GUANOSINE 3' - 5' MONOPHOSPHATE-DEPENDENT PROTEIN-KINASE FROM BOVINE ADRENAL-CORTEX - PARTIAL-PURIFICATION AND CHARACTERIZATION

Cyclic GMP-dependent protein kinase has been partially purified from bovine adrenal cortex. The enzyme was specifically activated by cyclic GMP at lower concentrations. The Ka for cyclic GMP was 9 × 10-8 M whereas that for cyclic AMP was 7 × 10-6 M. An optimum concentration of 75 mM magnesium was needed for maximal stimulation by cyclic GMP whereas 10 mM magnesium ion concentration was found to be optimal for the cyclic AMP-dependent protein kinase. The enzyme was found to have a molecular weight of 225,000 based on gel filtration.
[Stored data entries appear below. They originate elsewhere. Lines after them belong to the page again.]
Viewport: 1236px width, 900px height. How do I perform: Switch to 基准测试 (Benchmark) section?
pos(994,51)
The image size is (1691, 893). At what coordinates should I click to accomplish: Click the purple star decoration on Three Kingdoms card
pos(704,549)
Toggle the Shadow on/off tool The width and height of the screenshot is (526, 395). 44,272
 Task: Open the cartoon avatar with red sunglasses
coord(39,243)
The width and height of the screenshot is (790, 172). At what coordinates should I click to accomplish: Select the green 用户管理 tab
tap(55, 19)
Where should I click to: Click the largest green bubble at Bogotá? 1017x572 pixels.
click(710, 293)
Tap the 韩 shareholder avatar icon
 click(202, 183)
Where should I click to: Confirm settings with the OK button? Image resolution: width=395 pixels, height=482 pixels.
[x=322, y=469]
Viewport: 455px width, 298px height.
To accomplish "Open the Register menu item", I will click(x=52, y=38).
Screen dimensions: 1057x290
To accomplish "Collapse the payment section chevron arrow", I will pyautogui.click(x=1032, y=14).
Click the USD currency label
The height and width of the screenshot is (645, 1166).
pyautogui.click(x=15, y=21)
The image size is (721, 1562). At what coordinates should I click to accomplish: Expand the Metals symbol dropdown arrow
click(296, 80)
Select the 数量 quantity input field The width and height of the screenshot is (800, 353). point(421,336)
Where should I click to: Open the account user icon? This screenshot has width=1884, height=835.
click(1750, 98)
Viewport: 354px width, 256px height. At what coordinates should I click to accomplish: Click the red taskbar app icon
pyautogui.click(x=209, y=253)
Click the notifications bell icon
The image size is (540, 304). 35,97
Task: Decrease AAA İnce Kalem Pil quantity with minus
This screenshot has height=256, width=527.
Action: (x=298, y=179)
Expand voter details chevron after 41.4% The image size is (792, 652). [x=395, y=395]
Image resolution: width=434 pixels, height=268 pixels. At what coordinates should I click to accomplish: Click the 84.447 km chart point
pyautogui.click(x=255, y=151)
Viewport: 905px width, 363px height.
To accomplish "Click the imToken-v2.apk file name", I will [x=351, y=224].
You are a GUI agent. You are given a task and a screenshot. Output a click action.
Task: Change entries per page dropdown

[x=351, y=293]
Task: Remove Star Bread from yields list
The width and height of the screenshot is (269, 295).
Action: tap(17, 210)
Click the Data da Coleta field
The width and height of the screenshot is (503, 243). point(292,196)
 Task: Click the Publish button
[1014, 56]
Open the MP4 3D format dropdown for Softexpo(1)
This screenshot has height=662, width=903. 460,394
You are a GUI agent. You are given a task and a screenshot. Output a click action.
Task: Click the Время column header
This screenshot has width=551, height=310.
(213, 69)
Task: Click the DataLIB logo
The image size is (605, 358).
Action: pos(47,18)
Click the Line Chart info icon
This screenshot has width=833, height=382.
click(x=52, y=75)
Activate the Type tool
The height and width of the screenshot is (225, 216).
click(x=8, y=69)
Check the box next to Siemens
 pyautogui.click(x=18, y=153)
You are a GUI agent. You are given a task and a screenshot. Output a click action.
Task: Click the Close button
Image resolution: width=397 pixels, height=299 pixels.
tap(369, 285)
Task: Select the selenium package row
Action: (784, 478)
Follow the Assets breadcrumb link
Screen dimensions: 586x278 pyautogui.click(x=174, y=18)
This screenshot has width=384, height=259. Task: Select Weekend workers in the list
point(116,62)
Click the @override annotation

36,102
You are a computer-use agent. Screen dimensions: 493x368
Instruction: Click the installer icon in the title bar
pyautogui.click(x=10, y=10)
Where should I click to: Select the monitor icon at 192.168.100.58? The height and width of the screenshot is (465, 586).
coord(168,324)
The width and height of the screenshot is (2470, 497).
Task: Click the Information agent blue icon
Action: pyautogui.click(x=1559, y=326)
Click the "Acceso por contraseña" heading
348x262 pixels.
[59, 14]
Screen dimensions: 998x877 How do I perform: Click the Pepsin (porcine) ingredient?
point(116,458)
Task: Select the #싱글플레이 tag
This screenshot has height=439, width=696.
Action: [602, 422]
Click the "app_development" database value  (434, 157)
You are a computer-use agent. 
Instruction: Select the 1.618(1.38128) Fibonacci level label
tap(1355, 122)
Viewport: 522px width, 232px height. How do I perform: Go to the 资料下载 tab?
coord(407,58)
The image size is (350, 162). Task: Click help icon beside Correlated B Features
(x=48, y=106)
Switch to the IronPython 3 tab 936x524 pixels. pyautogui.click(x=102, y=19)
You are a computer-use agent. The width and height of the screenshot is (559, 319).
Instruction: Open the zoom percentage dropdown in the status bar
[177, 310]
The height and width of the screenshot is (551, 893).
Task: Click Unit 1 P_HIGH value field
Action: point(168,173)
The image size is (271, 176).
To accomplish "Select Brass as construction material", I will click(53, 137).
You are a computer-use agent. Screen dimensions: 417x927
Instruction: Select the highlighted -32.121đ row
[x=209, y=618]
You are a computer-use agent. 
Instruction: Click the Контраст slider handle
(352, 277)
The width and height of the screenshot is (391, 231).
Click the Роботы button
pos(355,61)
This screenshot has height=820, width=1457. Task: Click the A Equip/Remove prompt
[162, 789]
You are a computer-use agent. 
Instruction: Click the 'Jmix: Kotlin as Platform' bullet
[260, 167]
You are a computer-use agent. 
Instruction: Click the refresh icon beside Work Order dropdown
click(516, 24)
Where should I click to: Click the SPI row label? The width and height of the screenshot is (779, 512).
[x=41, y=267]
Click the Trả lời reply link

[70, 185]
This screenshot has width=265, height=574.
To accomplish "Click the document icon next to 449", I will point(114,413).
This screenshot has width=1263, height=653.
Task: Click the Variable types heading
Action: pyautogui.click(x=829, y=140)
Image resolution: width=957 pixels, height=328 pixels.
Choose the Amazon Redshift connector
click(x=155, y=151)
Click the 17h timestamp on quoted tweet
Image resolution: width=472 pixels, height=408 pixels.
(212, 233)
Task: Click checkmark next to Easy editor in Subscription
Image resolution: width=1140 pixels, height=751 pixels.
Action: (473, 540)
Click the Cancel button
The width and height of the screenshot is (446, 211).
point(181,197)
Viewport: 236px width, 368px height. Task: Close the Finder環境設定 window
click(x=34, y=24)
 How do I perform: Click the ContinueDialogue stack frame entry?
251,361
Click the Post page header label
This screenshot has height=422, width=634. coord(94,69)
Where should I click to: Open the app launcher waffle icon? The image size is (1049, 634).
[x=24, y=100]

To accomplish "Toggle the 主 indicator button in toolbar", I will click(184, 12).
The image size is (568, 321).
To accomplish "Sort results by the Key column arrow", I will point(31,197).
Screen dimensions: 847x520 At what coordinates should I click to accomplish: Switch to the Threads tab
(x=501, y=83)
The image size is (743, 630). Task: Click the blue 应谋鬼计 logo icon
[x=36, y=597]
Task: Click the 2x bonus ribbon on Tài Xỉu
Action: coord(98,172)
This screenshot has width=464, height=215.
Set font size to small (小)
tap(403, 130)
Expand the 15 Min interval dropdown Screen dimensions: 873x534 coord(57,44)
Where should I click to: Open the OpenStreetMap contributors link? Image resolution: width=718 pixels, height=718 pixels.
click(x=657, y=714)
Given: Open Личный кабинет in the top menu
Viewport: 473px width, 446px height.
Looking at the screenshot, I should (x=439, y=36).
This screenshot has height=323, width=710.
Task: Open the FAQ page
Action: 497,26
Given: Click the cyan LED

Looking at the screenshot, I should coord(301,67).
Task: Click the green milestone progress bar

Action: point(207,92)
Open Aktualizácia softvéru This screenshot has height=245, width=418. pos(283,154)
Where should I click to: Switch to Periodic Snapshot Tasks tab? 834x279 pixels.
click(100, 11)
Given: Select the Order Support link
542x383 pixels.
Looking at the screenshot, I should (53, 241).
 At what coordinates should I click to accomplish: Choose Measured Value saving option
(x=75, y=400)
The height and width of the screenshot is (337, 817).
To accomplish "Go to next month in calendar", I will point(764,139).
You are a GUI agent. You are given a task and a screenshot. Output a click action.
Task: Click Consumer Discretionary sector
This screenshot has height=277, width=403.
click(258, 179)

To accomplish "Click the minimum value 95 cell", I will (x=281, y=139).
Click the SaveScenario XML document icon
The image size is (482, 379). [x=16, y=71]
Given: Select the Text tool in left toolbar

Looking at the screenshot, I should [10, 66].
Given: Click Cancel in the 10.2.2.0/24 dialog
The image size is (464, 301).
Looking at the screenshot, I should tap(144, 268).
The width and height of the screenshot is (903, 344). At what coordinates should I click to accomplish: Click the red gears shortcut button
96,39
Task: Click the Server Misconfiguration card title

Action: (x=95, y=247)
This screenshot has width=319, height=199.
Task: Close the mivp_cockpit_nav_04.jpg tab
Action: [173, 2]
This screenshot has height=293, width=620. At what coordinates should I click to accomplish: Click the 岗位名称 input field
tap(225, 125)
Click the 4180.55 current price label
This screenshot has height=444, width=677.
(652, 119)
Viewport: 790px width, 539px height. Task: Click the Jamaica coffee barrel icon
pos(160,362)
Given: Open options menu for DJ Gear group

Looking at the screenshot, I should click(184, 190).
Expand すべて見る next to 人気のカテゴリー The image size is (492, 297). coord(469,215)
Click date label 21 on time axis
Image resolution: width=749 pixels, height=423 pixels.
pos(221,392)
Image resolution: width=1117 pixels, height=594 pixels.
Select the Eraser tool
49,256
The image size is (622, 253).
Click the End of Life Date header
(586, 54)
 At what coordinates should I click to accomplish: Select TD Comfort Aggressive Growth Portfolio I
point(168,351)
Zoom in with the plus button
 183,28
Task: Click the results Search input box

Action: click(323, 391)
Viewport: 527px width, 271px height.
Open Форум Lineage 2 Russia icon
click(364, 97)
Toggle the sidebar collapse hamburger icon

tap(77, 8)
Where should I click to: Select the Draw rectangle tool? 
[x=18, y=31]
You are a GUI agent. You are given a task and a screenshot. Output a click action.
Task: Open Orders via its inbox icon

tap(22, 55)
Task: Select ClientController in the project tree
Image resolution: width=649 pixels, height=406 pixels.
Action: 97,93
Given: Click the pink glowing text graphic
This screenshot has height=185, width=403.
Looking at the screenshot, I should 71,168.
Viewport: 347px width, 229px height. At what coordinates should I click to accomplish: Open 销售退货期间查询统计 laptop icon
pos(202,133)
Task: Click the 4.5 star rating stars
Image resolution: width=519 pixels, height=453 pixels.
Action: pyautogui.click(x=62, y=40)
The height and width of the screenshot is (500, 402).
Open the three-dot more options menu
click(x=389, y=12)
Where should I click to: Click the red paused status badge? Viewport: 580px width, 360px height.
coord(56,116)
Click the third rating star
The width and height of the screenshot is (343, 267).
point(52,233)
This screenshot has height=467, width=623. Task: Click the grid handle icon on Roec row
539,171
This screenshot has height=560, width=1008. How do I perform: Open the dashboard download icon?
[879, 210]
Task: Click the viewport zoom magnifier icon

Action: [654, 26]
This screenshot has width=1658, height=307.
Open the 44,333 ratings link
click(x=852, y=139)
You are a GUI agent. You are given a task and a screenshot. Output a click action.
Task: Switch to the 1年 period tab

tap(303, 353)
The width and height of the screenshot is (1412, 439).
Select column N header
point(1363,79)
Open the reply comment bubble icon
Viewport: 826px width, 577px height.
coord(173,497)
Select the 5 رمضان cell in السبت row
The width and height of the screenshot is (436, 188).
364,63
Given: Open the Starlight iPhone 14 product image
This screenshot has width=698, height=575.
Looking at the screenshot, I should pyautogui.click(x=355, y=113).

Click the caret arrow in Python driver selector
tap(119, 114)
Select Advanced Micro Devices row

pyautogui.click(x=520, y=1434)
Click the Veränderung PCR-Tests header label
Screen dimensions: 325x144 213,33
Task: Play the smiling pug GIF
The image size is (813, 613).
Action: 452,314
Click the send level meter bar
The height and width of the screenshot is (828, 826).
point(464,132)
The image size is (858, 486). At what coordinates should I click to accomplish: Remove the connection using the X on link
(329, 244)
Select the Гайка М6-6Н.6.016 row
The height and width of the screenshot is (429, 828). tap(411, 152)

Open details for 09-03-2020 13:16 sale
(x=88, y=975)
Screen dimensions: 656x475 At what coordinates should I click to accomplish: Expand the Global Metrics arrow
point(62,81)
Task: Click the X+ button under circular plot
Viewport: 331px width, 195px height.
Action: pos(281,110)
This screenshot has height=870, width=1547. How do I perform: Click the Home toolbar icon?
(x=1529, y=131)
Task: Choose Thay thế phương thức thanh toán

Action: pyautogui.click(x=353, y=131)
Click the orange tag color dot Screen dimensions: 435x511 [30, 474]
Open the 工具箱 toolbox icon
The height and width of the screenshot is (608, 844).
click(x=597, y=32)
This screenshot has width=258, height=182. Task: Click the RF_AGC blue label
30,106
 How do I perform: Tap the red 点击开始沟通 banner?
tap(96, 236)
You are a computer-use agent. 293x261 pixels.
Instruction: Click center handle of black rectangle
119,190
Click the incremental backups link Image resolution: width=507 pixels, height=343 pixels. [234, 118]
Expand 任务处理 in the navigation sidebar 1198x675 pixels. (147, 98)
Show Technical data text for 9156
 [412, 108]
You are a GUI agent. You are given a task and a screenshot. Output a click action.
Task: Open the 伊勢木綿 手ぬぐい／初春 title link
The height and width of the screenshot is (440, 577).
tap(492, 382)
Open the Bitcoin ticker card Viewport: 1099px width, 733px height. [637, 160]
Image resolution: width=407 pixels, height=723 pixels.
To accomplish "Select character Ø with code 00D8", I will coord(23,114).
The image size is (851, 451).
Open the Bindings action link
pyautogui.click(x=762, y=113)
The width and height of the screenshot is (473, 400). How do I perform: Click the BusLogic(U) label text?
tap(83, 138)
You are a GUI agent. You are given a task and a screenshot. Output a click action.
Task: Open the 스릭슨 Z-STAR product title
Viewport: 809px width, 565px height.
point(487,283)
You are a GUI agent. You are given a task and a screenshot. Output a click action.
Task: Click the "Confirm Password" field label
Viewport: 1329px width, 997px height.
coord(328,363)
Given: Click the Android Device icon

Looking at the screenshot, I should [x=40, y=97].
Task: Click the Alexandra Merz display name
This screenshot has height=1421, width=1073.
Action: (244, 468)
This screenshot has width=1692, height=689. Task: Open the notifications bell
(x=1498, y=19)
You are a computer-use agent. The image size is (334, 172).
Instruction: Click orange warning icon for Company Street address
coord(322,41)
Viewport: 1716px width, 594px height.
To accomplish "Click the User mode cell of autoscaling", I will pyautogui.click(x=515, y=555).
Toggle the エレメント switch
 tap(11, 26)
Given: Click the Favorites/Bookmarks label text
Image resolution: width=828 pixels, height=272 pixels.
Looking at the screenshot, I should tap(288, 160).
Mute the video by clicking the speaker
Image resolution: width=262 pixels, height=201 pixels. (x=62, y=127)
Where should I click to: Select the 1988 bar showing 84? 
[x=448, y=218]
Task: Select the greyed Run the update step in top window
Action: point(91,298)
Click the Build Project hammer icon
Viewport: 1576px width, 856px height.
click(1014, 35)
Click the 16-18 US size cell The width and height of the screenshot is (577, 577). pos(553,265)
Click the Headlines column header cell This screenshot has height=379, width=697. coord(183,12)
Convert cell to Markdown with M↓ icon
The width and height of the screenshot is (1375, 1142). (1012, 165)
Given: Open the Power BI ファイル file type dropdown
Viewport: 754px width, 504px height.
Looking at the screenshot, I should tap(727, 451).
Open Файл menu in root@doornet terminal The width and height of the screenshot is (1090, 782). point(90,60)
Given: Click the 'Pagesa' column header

When the enzyme was photoaffinity labeled with cyclic GMP, it again demonstrated the molecular weight of 225,000. This indicated that the enzyme was not dissociated into regulatory and catalytic components by cyclic GMP. The protein was composed of two polypeptides having the same molecular weight of 110,000 as shown by SDS-PAGE, and thus it appears to consist of two subunits of equal size. This study thus provides the direct evidence for the presence of cyclic GMP-dependent protein kinase in adrenal cortex and lends additional support for the molecular model proposed earlier from our laboratory postulating a crucial role for this protein in adrenal steriodogenesis [4]. © 1979.